Rules to Consider for Your Teenage Driver

Individuals ages 16-19 are more likely to get into an automobile accident than any other age group and if you are a parent, this really is your worst fear. These accidents could be blamed on many things including inexperience and distractions and every time a young driver leaves the house with keys in hand, there is a chance one of these accidents could occur. Unfortunately, as a parent, there is nothing you can do to completely eliminate this possibility. However, there are rules that you could consider enforcing in your household in order to decrease the possibility.

Passenger Limit

Statistics show that the possibility of an accident among 16-17-year-old drivers increases with each additional passengers. Because young drivers have little experience with driving with friends, every additional passenger is a chance for an additional distraction. Today, each passenger also comes with a cell phone where they are streaming constant information and social media, which also increases the likelihood that your young driver will take their eyes off of the road.

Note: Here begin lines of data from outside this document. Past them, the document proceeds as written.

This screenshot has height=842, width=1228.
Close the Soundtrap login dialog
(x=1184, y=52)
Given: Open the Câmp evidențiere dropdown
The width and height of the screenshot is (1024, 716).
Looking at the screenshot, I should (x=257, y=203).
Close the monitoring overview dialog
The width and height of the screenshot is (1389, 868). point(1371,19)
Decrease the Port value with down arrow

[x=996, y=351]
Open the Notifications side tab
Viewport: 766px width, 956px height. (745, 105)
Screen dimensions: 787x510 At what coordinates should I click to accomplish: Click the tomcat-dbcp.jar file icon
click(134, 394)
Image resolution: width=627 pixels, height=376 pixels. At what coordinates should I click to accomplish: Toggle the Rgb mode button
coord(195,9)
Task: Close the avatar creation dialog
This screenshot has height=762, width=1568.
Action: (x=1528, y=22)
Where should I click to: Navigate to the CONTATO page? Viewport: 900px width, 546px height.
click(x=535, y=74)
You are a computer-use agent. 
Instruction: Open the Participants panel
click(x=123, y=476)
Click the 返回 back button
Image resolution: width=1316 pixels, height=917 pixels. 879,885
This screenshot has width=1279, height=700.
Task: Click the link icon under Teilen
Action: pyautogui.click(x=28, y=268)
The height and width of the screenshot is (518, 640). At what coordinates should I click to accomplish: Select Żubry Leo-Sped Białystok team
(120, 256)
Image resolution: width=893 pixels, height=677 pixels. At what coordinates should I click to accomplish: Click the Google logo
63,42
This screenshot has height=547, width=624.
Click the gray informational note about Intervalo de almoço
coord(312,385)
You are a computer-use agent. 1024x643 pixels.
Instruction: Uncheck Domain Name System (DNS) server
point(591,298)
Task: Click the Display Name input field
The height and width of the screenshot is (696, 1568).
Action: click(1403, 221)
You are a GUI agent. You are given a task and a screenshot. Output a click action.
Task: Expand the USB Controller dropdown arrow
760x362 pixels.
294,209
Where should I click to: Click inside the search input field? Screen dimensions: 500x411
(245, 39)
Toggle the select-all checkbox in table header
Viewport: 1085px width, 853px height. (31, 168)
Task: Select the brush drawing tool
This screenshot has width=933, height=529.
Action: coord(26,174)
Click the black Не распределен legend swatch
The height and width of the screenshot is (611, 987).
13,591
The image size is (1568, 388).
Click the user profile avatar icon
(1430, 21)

Enforcing a passenger limit is one great way to help prevent your young driver from becoming distracted. Some parents set the limit to only one passenger. In fact, there are many states that outline this type of law and have guidelines in place based on a driver’s age. Before your child gets out on the road, be sure to check local and state law to make sure that your rules are aligned so that your child is not breaking the law.

Driving Radius

Although accidents can happen anywhere, it is wise to attempt and limit the amount of distance driven by your teenager in order to help prevent accidents. As stated before, young drivers are more easily distracted, and when driving in unfamiliar territory, distractions are more likely to occur.

When your driver first hits the road, enforce rules for a driving radius. For example, they are only allowed to drive within 10 miles of home on any given day. Another way that parents enforce this rule is by limiting the locations that teens are allowed to drive to, i.e., school, work, or a best friend’s house. By limiting the areas where your child drives, you are helping them to become more confident with their driving skills in a familiar area before you set them free.

Check-In Times

One way to help ensure that the rules you have enforced are being kept is to designate specific check-in times and locations with your teenager. If your child knows they are going to be held accountable for their actions and for following the rules, they are more likely to stick to them.

Every time your child reaches their destination, have them call or video chat you to let you know they are there. If you can hear their voice or see their surroundings, you may find that you are more comfortable with them being out on the road. Additionally, many phones have the ability to have the location tracked, which will allow you to know where your child is to help hold them accountable and in case of an emergency.

Having a young driver can be very nerve-wracking, but having rules in place may help to calm your nerves and increase your confidence that they will be okay.